Inhibitors of apoptosis proteins (IAPs) expression and their prognostic significance in hepatocellular carcinoma

Abstract

Background: Similarly to other tumor types, an imbalance between unrestrained cell proliferation and impaired apoptosis appears to be a major unfavorable feature of hepatocellular carcinoma (HCC). The members of IAP family are key regulators of apoptosis, cytokinesis and signal transduction. IAP survival action is antagonized by specific binding of Smac/DIABLO and XAF1. This study aimed to investigate the gene and protein expression pattern of IAP family members and their antagonists in a series of human HCCs and to assess their clinical significance.

Methods: Relative quantification of IAPs and their antagonist genes was assessed by quantitative Real Time RT-PCR (qPCR) in 80 patients who underwent surgical resection for HCC. The expression ratios of XIAP/XAF1 and of XIAP/Smac were also evaluated. Survivin, XIAP and XAF1 protein expression were investigated by immunohistochemistry. Correlations between mRNA levels, protein expression and clinicopathological features were assessed. Follow-up data were available for 69 HCC patients. The overall survival analysis was estimated according to the Kaplan-Meier method.

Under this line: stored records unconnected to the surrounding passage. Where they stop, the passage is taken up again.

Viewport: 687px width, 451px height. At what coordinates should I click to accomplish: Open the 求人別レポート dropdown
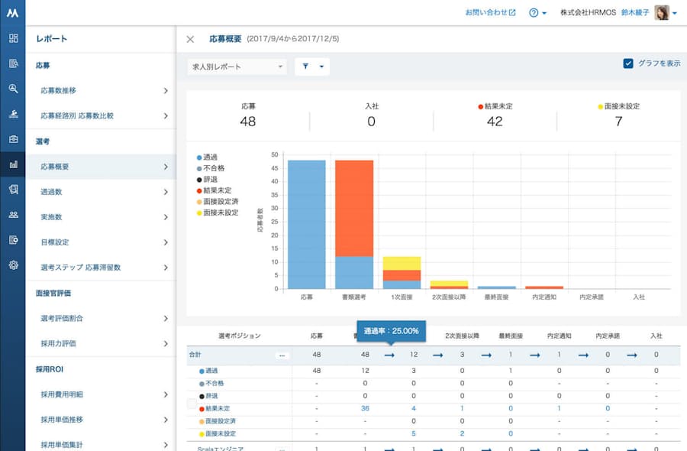(x=237, y=67)
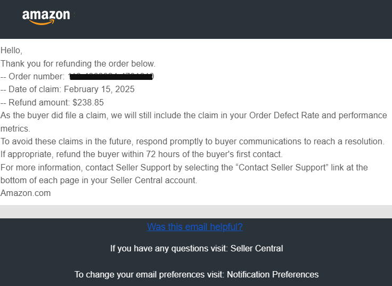392x286 pixels.
Task: Click the 'Contact Seller Support' quoted text
Action: coord(282,167)
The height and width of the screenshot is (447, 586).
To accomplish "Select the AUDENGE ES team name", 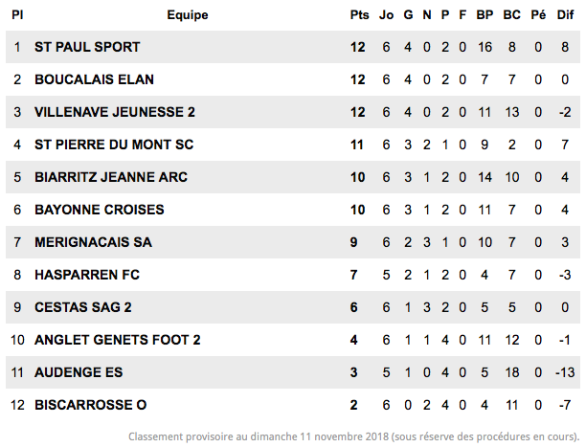I will tap(79, 372).
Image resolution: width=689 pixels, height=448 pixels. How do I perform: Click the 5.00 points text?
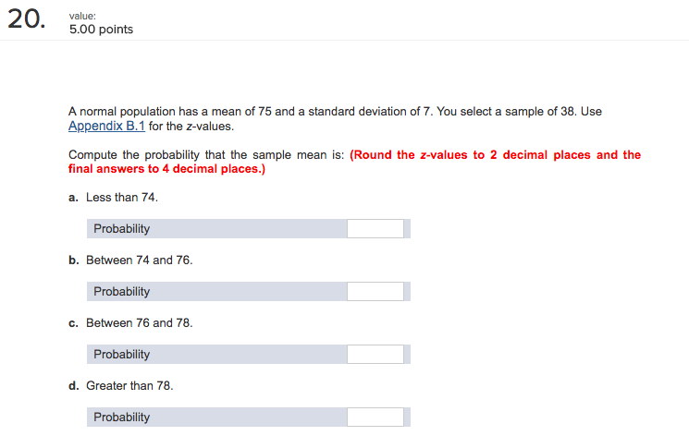(101, 30)
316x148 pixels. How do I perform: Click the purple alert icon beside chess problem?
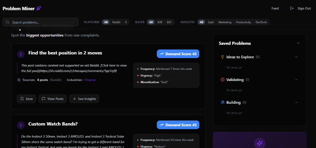point(21,54)
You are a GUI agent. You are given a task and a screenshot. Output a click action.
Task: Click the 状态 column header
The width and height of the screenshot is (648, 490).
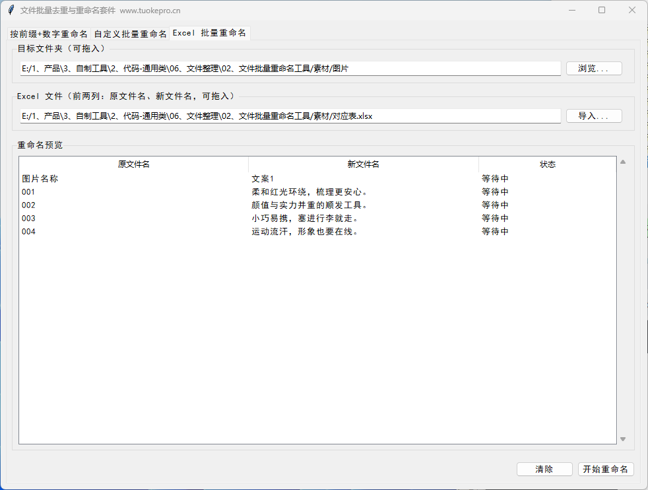click(548, 164)
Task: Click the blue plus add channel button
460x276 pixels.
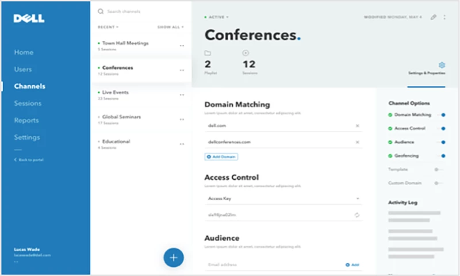Action: 173,257
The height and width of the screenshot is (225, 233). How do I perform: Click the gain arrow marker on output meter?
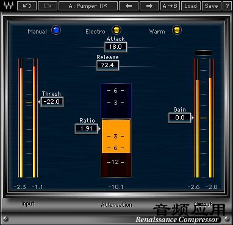tap(192, 118)
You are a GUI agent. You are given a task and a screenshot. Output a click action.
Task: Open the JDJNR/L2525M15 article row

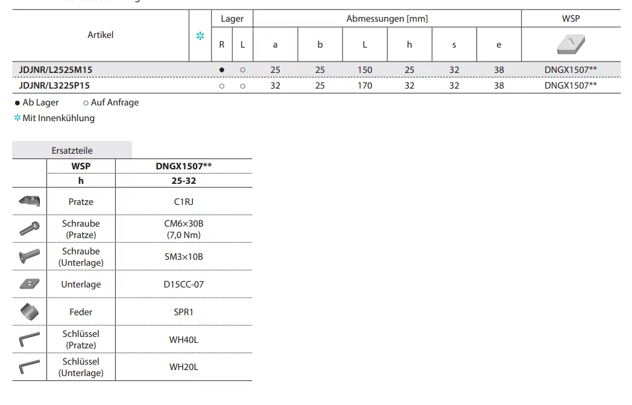(x=55, y=70)
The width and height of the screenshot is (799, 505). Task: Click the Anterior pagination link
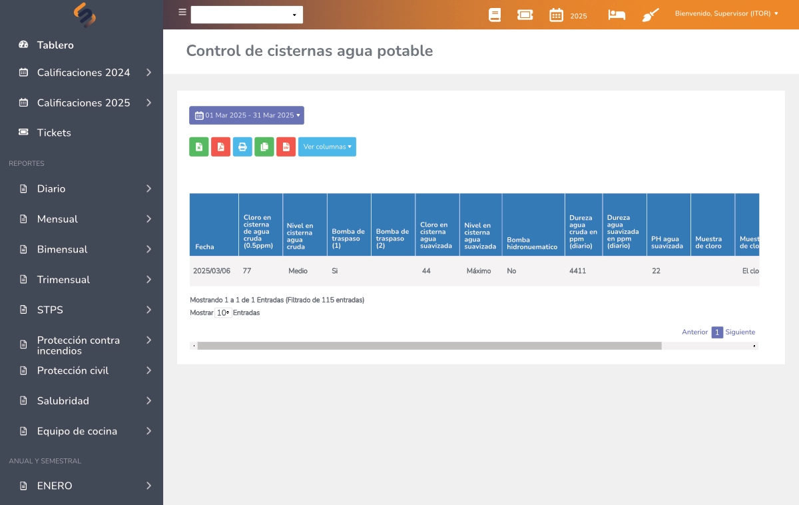pos(694,332)
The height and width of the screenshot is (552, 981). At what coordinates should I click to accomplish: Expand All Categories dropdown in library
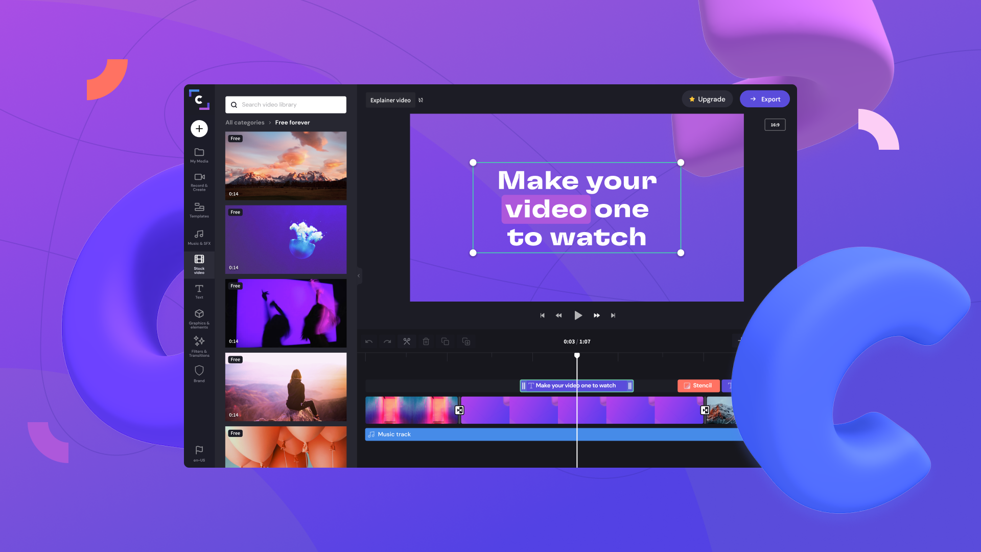pos(245,121)
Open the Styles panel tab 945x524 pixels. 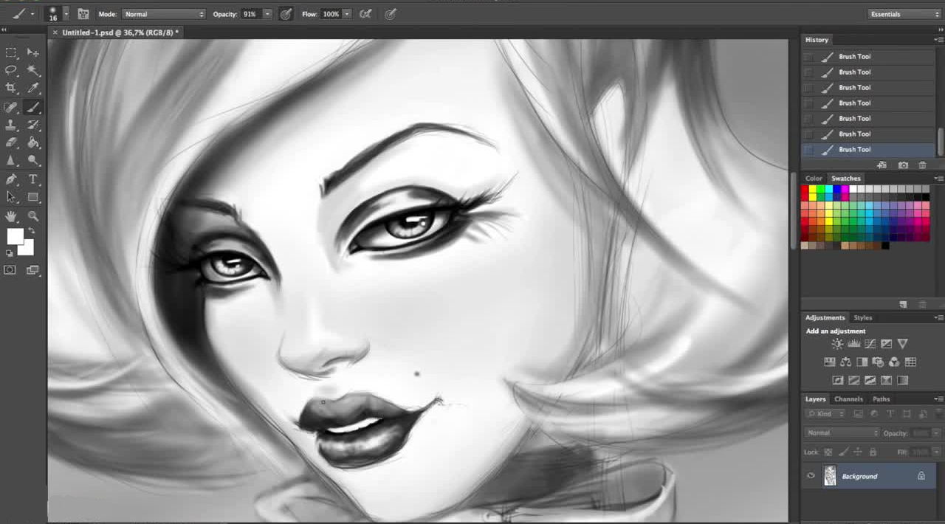862,318
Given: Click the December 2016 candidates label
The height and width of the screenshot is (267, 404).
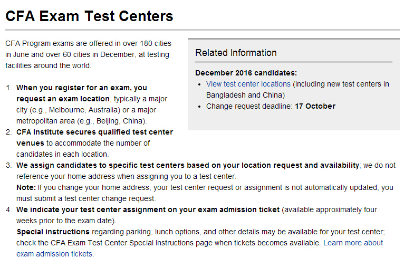Looking at the screenshot, I should [x=246, y=73].
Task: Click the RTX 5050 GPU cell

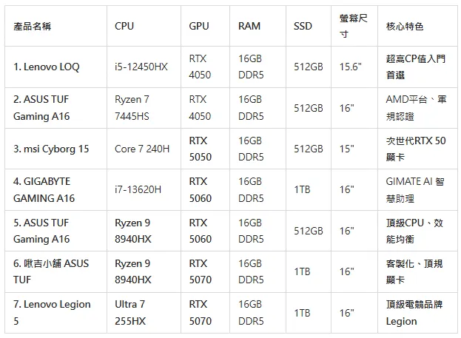Action: tap(200, 149)
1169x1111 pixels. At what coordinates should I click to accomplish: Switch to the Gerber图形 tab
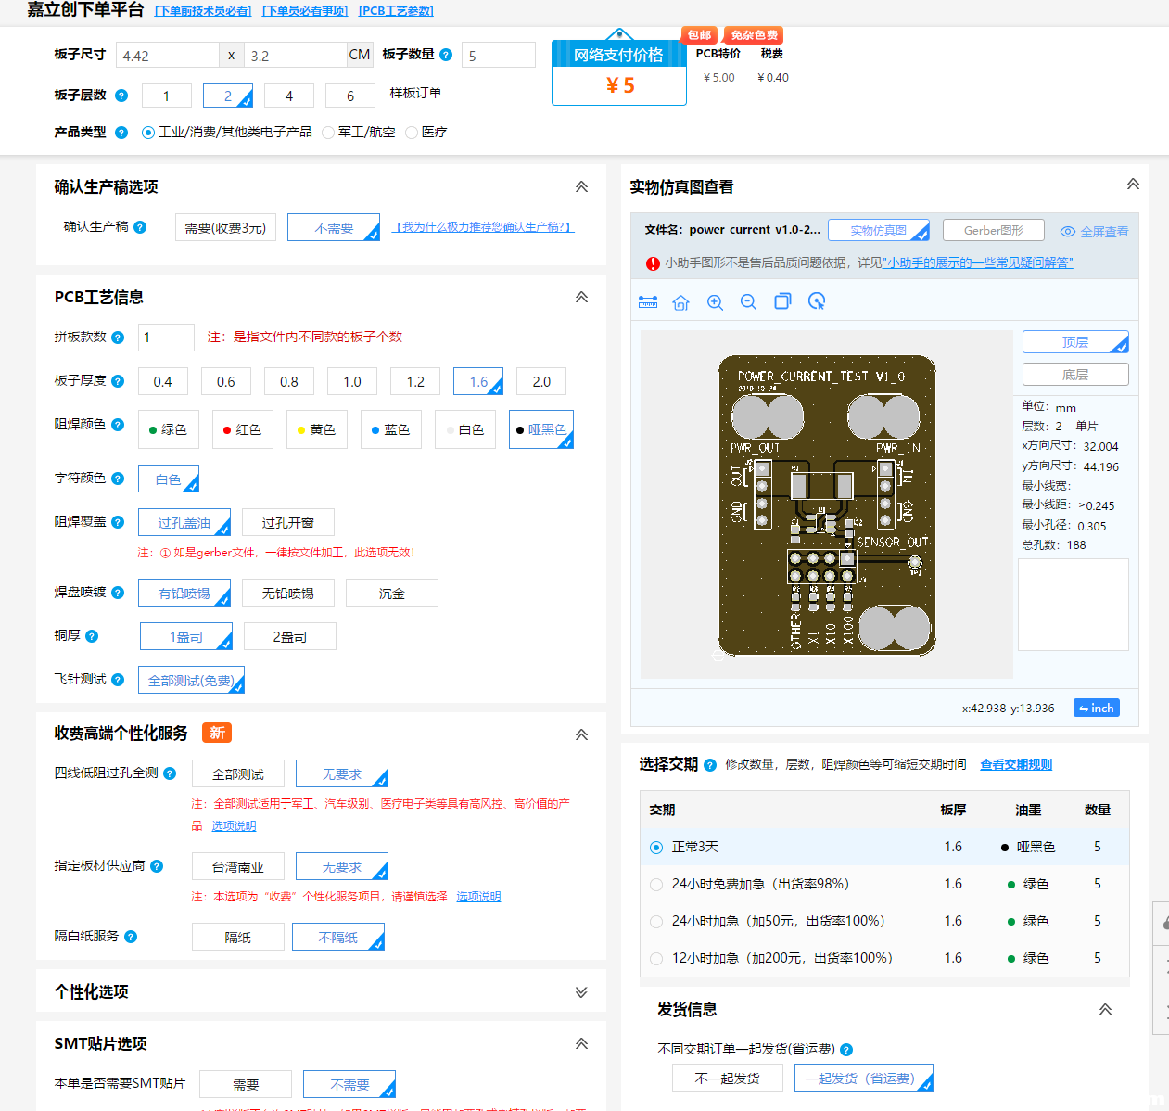[993, 229]
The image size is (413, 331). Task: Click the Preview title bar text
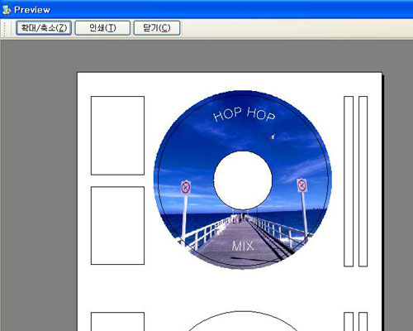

Results: Survivin and Livin/ML-IAP mRNAs were significantly over-expressed in cancer tissues compared to non-neoplastic counterparts. Although Survivin immunoreactivity did not correlate with qPCR data, a significant relation was found between higher Survivin mRNA level and tumor stage, tumor grade and vascular invasion.The mRNA ratio XIAP/XAF1 was significantly higher in HCCs than in cirrhotic tissues. Moreover, high XIAP/XAF1 ratio was an indicator of poor prognosis when overall survival was estimated and elevated XIAP immunoreactivity was significantly associated with shorter survival.

Conclusion: Our study demonstrates that alterations in the expression of IAP family members, including Survivin and Livin/ML-IAP, are frequent in HCCs. Of interest, we could determine that an imbalance in XIAP/XAF1 mRNA expression levels correlated to overall patient survival, and that high XIAP immunoreactivity was a poor prognostic factor.

Figure 1

High XIAP/XAF1 ratio is a poor prognostic factor in HCC patients. Kaplan-Meier survival curves of HCC patients characterized by XIAP/XAF1 mRNA ratio > 2 (high, solid line) or ≤ 2 (low, dashed line) when compared by log-rank test. Overall survival was significantly different among the two subgroups of patients (p = 0.03).

Figure 2

Protein expression pattern of Survivin, XIAP and XAF1 in HCC tissues and non-neoplastic liver parenchyma. IAP members immunoreactivity was estimated by tissue microarray in a subset of HCC patients (n = 40). A-D, Representative Survivin cytoplasmatic immunostaining in a tumor core (A), in a tumor proximal to cirrhosis (C, N: cirrhosis, K: HCC), and in adjacent and long-distance non-neoplastic parenchyma (B and D, respectively). XIAP marked (score 12) and moderate (score 8) immunoreactivity is shown for HCC (E and I, respectively) as well as for cirrhosis (F and L, respectively). G and H, Nuclear XAF1 staining is shown for tumor and non-neoplastic liver whereas XAF1 cytoplasmatic expression in HCC and cirrhosis is shown in panels M and N, respectively. Original magnification ×50 and ×250, for tissue cores and insets, respectively.

Figure 3

High XIAP expression is a poor prognostic factor in HCC patients. Kaplan-Meier survival curves of HCC patients characterized by high XIAP expression (solid line) or low (dashed line) when compared by log-rank test. Overall survival was significantly different among the two subgroups of patients (p = 0.03).